Throughout his career, billionaire Mark Cuban has garnered copious attention, attracting controversy while chasing success in multiple fields, most notably, as the owner of the NBA’s Dallas Mavericks. In this role, Cuban is more of a public figure than many of his contemporaries—he is as active in the stands as he is in the media, giving him a persistent presence as the team’s loudest advocate. Off the court, many more Americans know him as one of the long-tenured business-predators on NBC’s Shark Tank, and a small remaining few may recall him from 2004’s The Benefactor, the failed Apprentice imitation.
Before becoming a public figure, Cuban made a fortune in technology, bootstrapping himself from software salesman to dot-com success. Thanks to a combination of foresight and luck, he snuck out of that first internet boom before the bubble burst, taking the experience as a lesson in risk evaluation. Now, after over 20 years in the public sphere, Cuban is taking new tech gambles with cryptocurrency. He’s also hoping to leverage his fame and fortune toward the public good, especially coronavirus support and social justice issues.

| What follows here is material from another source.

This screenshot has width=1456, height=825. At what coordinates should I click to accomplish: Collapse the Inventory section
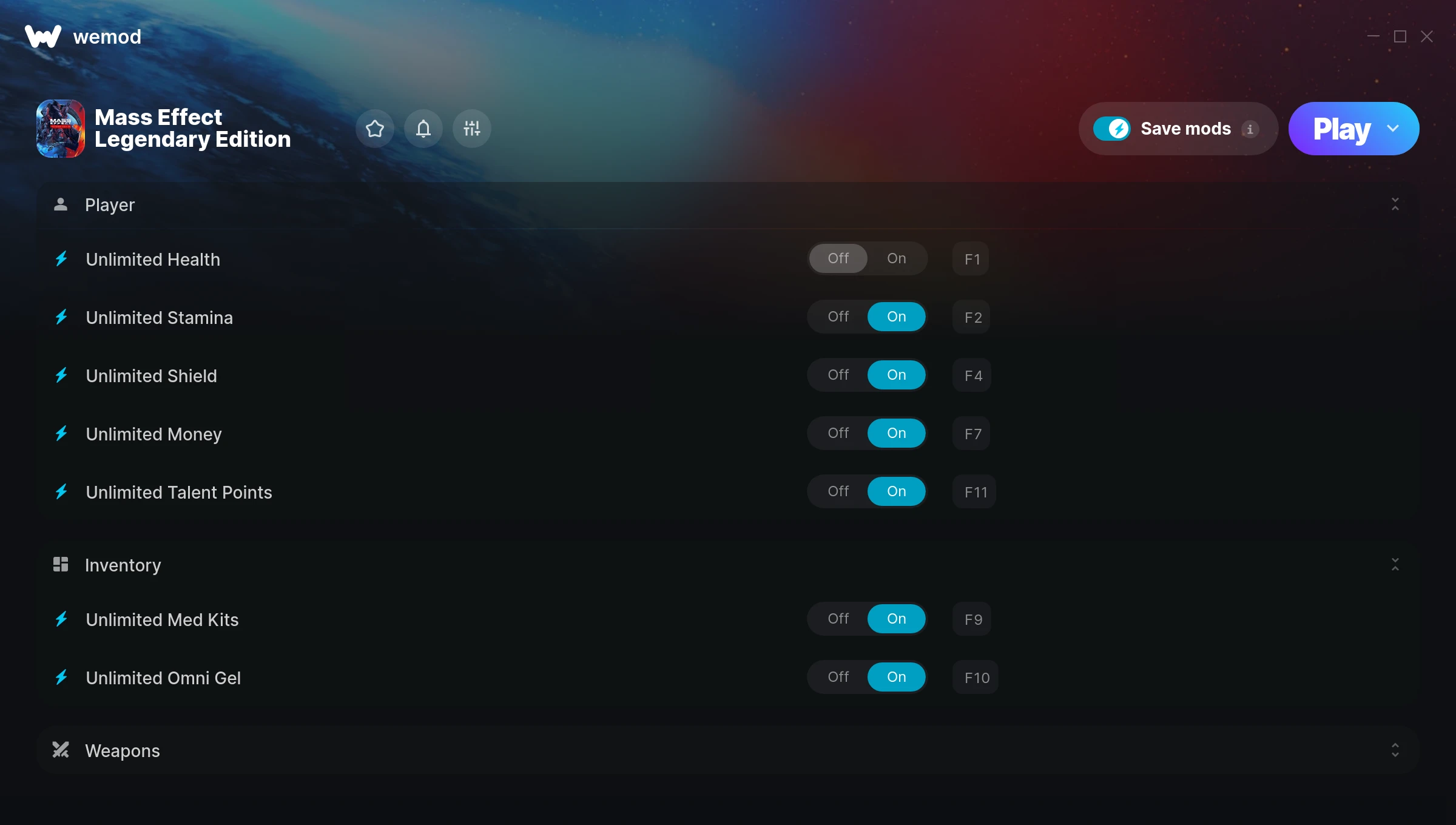tap(1395, 565)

Cuban feels free to take big chances on emerging technology beyond the Tank, and his confidence resembles the swagger of an NBA player. Since 2019, the Dallas Mavericks have accepted Bitcoin, the widely used cryptocurrency that makes news with its drastic and rapid changes in value. This year, the former internet-entrepreneur attempts to fuel the growth of meme-inspired crypto, Dogecoin, accepting both currencies through BitPay. Cuban’s rationale for taking the leap into the blockchain is simple: he can afford to do it, so why not? Almost immediately, the Mavericks have become the largest Dogecoin merchant in the world (according to Cuban), processing a whopping 20,000 transactions within the first week of accepting the meme-based currency. Cuban joins other notable celebrity investors like Elon Musk and Snoop Dogg in the crypto-club, whose board meetings take place on Twitter. With one related (or bizarre) tweet by any of the three, Dogecoin tends to surge upward, slowly-but-surely. He has also expressed interest in Ethereum, the smart-contract blockchain with potential for disruption in the enterprise software sector, among many more.
The Mavericks’ owner has also become an outspoken figure in the fights against both COVID-19 and racial injustice. Along with several of the team’s players, Cuban made a sizable donation of $500,000 to the Parkland Memorial and UT-Southwestern hospitals for a childcare fund, dedicated to supporting the families of Dallas’ first responders. He also joined them in public protest over the death of George Floyd, becoming one of a few highly visible team owners, and billionaires in general, to show public support for Black Lives Matter. When it comes to the future of both business and social justice, Cuban hopes that luck and foresight are still on his side.